> [WHAT TO PRODUCE]: With no addition or omission, return the entries below.

*** Opening of RECORDS FOR PROCESSING ***

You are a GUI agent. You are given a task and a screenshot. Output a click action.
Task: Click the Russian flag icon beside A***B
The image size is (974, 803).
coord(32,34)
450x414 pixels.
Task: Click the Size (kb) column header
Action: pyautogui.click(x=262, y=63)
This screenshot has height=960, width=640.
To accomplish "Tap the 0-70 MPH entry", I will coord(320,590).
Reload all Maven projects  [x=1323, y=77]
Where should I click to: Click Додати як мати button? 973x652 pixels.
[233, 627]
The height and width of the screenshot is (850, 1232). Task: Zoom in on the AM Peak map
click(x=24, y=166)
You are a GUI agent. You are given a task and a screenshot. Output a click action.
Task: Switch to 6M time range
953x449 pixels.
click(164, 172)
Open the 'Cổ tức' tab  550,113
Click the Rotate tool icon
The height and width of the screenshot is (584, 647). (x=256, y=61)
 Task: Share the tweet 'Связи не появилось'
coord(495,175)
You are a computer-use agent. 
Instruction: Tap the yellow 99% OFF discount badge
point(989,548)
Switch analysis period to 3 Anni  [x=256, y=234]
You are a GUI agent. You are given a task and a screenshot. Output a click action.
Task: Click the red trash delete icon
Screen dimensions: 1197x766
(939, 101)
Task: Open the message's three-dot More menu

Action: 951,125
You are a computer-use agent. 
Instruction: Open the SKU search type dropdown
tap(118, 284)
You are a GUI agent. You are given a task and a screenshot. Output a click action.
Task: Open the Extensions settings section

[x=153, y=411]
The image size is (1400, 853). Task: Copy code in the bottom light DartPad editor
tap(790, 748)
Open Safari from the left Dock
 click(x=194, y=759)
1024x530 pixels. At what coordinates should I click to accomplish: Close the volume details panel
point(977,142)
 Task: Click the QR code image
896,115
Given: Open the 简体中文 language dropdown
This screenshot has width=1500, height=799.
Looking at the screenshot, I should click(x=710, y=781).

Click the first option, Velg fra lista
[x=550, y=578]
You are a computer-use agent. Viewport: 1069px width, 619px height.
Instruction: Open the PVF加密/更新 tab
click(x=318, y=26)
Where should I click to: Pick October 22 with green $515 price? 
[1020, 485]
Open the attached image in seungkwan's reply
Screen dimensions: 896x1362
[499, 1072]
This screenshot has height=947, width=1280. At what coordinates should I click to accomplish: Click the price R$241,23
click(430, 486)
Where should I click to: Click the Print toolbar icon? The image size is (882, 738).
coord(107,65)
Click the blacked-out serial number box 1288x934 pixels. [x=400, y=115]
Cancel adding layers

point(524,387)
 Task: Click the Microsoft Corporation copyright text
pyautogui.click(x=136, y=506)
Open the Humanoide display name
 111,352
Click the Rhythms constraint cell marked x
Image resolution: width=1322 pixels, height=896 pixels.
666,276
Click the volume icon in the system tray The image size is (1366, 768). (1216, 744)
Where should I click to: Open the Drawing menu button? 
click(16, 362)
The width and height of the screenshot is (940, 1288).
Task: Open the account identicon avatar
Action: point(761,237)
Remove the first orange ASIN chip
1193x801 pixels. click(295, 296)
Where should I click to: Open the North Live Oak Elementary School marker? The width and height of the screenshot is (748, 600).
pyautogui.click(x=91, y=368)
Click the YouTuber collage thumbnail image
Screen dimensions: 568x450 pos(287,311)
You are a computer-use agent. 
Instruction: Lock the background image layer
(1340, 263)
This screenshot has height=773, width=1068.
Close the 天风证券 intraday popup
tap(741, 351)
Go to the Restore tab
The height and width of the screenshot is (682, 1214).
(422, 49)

*** Close of RECORDS FOR PROCESSING ***

> [RESPONSE]:
You are a GUI agent. You are given a task and a screenshot. Output a click action.
Task: Click the Russian flag icon beside A***B
The image size is (974, 803).
coord(32,34)
450x414 pixels.
Task: Click the Size (kb) column header
Action: pyautogui.click(x=262, y=63)
This screenshot has height=960, width=640.
To accomplish "Tap the 0-70 MPH entry", I will coord(320,590).
Reload all Maven projects  [x=1323, y=77]
Where should I click to: Click Додати як мати button? 973x652 pixels.
[233, 627]
The height and width of the screenshot is (850, 1232). Task: Zoom in on the AM Peak map
click(x=24, y=166)
You are a GUI agent. You are given a task and a screenshot. Output a click action.
Task: Switch to 6M time range
953x449 pixels.
click(164, 172)
Open the 'Cổ tức' tab  550,113
Click the Rotate tool icon
The height and width of the screenshot is (584, 647). (x=256, y=61)
 Task: Share the tweet 'Связи не появилось'
coord(495,175)
You are a computer-use agent. 
Instruction: Tap the yellow 99% OFF discount badge
point(989,548)
Switch analysis period to 3 Anni  [x=256, y=234]
You are a GUI agent. You are given a task and a screenshot. Output a click action.
Task: Click the red trash delete icon
Screen dimensions: 1197x766
(939, 101)
Task: Open the message's three-dot More menu

Action: 951,125
You are a computer-use agent. 
Instruction: Open the SKU search type dropdown
tap(118, 284)
You are a GUI agent. You are given a task and a screenshot. Output a click action.
Task: Open the Extensions settings section

[x=153, y=411]
The image size is (1400, 853). Task: Copy code in the bottom light DartPad editor
tap(790, 748)
Open Safari from the left Dock
 click(x=194, y=759)
1024x530 pixels. At what coordinates should I click to accomplish: Close the volume details panel
point(977,142)
 Task: Click the QR code image
896,115
Given: Open the 简体中文 language dropdown
This screenshot has width=1500, height=799.
Looking at the screenshot, I should click(x=710, y=781).

Click the first option, Velg fra lista
[x=550, y=578]
You are a computer-use agent. Viewport: 1069px width, 619px height.
Instruction: Open the PVF加密/更新 tab
click(x=318, y=26)
Where should I click to: Pick October 22 with green $515 price? 
[1020, 485]
Open the attached image in seungkwan's reply
Screen dimensions: 896x1362
[499, 1072]
This screenshot has height=947, width=1280. At what coordinates should I click to accomplish: Click the price R$241,23
click(430, 486)
Where should I click to: Click the Print toolbar icon? The image size is (882, 738).
coord(107,65)
Click the blacked-out serial number box 1288x934 pixels. [x=400, y=115]
Cancel adding layers

point(524,387)
 Task: Click the Microsoft Corporation copyright text
pyautogui.click(x=136, y=506)
Open the Humanoide display name
 111,352
Click the Rhythms constraint cell marked x
Image resolution: width=1322 pixels, height=896 pixels.
666,276
Click the volume icon in the system tray The image size is (1366, 768). (1216, 744)
Where should I click to: Open the Drawing menu button? 
click(16, 362)
The width and height of the screenshot is (940, 1288).
Task: Open the account identicon avatar
Action: point(761,237)
Remove the first orange ASIN chip
1193x801 pixels. click(295, 296)
Where should I click to: Open the North Live Oak Elementary School marker? The width and height of the screenshot is (748, 600).
pyautogui.click(x=91, y=368)
Click the YouTuber collage thumbnail image
Screen dimensions: 568x450 pos(287,311)
You are a computer-use agent. 
Instruction: Lock the background image layer
(1340, 263)
This screenshot has height=773, width=1068.
Close the 天风证券 intraday popup
tap(741, 351)
Go to the Restore tab
The height and width of the screenshot is (682, 1214).
(422, 49)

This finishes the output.